- WORK ORDER: Somewhere below is a line with "Narodowy Fundusz Zdrowia (132, 2165)" and, later, a line with "Κος (18, 1868)"; repeat those two lines and all the lines between them, exactly as they are.

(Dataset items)
★ ★ ★ ★

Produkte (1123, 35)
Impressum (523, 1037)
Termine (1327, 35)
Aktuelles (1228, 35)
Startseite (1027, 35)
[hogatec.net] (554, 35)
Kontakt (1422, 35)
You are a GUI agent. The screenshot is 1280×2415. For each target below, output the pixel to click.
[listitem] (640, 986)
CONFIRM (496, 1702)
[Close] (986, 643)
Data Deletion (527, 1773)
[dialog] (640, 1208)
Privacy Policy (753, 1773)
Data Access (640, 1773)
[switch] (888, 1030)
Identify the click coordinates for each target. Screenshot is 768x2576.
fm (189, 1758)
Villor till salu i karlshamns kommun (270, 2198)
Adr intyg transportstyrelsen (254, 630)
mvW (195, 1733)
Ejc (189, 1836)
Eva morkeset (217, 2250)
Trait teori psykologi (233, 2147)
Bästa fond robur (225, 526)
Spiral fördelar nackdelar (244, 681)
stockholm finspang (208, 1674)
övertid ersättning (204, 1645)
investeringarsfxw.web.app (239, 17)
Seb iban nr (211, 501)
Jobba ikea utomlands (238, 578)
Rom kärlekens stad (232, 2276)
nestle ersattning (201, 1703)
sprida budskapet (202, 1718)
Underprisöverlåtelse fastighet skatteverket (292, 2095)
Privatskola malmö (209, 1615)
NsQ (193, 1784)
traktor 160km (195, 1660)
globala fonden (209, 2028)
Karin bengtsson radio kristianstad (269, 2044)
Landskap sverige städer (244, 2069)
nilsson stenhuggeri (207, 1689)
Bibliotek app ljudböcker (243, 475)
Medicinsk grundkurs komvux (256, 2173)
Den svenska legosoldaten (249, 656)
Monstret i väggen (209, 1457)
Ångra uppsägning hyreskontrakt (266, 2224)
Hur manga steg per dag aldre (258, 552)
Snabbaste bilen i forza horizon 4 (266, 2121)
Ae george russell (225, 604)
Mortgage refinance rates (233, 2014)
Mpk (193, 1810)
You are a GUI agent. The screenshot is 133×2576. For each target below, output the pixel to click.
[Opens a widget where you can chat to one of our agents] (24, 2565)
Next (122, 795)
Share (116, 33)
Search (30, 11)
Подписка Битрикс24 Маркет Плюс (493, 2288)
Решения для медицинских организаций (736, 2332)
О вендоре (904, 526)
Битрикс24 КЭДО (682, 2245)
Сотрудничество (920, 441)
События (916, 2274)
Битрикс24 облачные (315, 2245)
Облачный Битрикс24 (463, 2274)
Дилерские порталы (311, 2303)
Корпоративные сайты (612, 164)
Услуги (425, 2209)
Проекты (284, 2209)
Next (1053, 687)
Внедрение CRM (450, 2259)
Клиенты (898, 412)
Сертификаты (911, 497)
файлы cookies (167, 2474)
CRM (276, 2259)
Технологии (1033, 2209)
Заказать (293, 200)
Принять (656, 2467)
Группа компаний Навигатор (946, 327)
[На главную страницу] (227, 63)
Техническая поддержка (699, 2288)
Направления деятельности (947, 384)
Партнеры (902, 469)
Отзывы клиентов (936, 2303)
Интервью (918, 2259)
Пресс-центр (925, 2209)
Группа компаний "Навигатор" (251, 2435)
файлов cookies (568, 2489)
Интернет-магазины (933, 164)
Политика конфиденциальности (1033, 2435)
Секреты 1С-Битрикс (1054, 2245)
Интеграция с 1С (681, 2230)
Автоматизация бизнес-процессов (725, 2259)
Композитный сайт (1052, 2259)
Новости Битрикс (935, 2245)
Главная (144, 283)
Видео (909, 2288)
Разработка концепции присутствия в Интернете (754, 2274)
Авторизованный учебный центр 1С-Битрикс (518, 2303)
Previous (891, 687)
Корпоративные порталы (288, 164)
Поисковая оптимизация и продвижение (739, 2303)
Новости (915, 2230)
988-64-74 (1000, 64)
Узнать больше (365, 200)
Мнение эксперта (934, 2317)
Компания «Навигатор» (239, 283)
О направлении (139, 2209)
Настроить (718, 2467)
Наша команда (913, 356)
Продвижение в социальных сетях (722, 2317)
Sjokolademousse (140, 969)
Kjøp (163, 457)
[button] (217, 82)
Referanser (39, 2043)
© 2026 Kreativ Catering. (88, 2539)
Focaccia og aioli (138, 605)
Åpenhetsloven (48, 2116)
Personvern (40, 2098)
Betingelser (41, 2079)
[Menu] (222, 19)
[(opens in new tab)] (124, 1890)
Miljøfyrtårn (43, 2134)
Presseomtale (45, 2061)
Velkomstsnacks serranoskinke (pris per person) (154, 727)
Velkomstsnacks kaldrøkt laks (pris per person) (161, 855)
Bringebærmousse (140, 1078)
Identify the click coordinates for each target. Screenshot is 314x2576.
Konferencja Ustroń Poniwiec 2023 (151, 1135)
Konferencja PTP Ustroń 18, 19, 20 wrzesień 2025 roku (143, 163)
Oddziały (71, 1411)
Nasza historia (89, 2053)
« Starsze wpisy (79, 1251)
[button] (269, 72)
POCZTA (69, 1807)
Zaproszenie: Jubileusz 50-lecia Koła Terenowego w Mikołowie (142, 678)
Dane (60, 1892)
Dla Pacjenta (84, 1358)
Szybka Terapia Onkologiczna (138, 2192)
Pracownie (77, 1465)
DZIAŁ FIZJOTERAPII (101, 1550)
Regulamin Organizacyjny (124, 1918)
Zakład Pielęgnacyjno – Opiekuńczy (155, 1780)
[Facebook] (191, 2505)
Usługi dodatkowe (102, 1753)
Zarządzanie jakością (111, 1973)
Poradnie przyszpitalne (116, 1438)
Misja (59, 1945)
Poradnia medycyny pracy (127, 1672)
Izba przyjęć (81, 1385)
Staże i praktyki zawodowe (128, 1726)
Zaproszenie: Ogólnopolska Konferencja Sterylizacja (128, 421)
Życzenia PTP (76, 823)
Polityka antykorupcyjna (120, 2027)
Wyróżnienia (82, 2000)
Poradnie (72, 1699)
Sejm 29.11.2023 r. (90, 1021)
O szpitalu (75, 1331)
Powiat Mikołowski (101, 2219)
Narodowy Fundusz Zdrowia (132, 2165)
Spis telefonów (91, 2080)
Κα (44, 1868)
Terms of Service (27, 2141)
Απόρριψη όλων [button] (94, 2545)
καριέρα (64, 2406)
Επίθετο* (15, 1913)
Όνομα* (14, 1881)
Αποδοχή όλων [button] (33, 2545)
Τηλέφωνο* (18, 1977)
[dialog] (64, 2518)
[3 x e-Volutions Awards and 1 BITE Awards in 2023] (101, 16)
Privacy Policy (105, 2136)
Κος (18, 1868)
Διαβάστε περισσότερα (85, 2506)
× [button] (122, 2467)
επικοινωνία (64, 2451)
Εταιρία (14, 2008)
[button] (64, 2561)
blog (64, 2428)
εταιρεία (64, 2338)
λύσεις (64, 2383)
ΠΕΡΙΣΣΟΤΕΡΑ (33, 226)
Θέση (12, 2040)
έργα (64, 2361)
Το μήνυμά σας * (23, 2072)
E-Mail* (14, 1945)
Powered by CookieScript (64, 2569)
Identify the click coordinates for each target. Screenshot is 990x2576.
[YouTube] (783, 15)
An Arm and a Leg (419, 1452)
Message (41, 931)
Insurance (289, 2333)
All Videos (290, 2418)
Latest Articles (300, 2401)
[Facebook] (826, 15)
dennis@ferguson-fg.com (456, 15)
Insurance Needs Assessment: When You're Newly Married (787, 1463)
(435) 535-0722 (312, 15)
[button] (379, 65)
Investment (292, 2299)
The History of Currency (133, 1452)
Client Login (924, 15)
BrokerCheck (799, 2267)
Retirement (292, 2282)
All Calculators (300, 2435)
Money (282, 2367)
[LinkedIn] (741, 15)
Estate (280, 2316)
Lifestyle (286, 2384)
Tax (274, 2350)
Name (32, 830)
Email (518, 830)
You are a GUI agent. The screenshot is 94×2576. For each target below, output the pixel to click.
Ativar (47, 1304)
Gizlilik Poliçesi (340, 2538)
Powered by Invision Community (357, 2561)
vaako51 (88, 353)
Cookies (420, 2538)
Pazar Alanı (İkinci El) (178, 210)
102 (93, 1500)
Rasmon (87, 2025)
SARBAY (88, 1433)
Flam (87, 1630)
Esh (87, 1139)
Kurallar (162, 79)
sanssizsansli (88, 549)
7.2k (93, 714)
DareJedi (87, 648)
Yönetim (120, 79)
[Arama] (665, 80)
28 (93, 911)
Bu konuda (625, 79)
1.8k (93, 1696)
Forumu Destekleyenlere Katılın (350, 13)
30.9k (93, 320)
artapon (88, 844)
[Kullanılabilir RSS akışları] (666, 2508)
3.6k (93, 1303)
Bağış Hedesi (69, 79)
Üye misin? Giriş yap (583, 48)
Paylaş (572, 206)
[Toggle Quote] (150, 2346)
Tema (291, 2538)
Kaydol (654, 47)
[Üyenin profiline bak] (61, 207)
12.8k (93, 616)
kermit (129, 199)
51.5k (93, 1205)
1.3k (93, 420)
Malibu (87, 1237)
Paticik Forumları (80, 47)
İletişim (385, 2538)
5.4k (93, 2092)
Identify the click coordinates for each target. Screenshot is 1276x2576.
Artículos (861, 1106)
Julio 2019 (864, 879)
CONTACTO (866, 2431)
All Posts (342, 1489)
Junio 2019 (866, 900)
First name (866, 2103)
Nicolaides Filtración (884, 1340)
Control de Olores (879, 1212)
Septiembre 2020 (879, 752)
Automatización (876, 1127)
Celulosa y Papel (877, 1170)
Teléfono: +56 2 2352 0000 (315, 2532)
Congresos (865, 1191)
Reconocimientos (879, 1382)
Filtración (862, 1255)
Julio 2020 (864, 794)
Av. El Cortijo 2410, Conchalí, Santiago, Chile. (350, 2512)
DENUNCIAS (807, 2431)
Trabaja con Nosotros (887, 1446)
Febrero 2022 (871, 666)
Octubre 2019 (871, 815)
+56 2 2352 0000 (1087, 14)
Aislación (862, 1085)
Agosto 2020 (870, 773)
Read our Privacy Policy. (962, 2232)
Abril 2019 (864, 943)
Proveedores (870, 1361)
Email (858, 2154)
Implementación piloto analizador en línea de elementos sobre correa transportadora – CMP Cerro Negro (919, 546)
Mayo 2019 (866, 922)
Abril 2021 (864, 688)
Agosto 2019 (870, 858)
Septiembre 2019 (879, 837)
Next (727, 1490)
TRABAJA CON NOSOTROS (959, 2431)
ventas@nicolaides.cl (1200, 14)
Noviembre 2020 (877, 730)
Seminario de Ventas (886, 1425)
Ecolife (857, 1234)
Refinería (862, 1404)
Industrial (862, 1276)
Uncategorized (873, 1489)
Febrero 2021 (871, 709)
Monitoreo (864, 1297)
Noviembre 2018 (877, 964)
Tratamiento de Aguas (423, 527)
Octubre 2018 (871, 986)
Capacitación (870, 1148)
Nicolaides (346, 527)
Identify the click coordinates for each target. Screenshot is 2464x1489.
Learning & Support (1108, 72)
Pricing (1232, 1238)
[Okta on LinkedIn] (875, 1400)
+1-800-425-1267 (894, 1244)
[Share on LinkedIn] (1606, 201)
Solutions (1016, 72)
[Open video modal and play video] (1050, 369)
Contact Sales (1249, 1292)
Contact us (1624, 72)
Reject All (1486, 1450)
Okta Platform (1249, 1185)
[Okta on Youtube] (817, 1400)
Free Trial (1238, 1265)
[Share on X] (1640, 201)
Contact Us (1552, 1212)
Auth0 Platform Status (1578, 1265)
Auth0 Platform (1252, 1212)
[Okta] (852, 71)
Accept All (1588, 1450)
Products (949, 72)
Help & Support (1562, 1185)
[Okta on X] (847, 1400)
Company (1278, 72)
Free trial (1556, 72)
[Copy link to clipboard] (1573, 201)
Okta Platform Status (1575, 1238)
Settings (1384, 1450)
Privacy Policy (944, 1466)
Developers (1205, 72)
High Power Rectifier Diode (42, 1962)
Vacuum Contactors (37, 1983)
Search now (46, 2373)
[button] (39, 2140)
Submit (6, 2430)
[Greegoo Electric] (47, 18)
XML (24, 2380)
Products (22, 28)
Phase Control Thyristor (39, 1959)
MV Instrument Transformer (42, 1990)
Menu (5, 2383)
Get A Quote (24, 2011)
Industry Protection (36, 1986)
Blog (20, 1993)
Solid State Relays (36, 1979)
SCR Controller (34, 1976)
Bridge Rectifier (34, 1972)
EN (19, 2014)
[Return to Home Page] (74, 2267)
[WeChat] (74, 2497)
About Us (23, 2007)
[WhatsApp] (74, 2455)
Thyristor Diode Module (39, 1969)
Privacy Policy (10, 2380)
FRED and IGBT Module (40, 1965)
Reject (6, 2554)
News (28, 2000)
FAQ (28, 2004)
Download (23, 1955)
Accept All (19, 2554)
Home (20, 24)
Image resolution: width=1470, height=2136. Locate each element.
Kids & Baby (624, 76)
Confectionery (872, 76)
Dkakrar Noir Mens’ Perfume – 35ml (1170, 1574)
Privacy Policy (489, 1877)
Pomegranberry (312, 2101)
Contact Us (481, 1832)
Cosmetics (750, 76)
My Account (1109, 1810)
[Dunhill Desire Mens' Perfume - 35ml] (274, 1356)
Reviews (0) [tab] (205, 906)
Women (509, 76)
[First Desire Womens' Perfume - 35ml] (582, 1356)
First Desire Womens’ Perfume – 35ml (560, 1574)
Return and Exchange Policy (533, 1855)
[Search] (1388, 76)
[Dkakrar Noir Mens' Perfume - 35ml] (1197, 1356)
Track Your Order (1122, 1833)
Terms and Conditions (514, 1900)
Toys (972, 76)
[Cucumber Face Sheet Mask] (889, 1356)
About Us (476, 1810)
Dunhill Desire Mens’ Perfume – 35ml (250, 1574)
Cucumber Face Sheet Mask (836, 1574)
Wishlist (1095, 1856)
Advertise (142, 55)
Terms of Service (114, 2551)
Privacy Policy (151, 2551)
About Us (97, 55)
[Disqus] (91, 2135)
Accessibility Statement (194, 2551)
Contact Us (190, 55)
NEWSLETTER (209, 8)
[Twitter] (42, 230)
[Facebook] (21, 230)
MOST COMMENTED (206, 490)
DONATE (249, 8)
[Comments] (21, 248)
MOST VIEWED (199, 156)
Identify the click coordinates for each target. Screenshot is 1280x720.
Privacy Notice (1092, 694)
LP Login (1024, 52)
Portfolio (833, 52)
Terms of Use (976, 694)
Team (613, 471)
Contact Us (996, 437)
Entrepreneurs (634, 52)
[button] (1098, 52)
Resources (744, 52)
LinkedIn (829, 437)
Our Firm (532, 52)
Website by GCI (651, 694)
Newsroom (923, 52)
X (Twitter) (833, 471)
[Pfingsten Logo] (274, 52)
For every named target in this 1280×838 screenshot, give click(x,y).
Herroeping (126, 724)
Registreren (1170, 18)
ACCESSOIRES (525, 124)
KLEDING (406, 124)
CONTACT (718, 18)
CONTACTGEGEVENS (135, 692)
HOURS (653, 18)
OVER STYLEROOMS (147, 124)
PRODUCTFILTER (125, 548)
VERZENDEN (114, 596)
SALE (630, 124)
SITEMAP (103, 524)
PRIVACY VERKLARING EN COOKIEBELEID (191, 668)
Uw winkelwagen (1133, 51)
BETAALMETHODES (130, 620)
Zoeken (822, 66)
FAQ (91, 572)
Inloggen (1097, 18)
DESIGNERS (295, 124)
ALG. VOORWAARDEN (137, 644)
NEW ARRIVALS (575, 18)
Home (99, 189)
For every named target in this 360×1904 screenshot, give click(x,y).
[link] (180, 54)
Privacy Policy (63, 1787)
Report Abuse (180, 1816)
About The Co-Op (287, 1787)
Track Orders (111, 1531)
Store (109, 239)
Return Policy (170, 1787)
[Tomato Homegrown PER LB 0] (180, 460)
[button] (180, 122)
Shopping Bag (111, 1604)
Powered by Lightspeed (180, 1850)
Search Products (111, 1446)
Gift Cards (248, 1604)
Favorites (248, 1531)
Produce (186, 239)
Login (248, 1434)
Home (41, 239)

★ ★ ★ ★

- RESULT OF THIS EXERCISE:
Narodowy Fundusz Zdrowia (132, 2165)
Spis telefonów (91, 2080)
Κα (44, 1868)
Terms of Service (27, 2141)
Απόρριψη όλων [button] (94, 2545)
καριέρα (64, 2406)
Επίθετο* (15, 1913)
Όνομα* (14, 1881)
Αποδοχή όλων [button] (33, 2545)
Τηλέφωνο* (18, 1977)
[dialog] (64, 2518)
[3 x e-Volutions Awards and 1 BITE Awards in 2023] (101, 16)
Privacy Policy (105, 2136)
Κος (18, 1868)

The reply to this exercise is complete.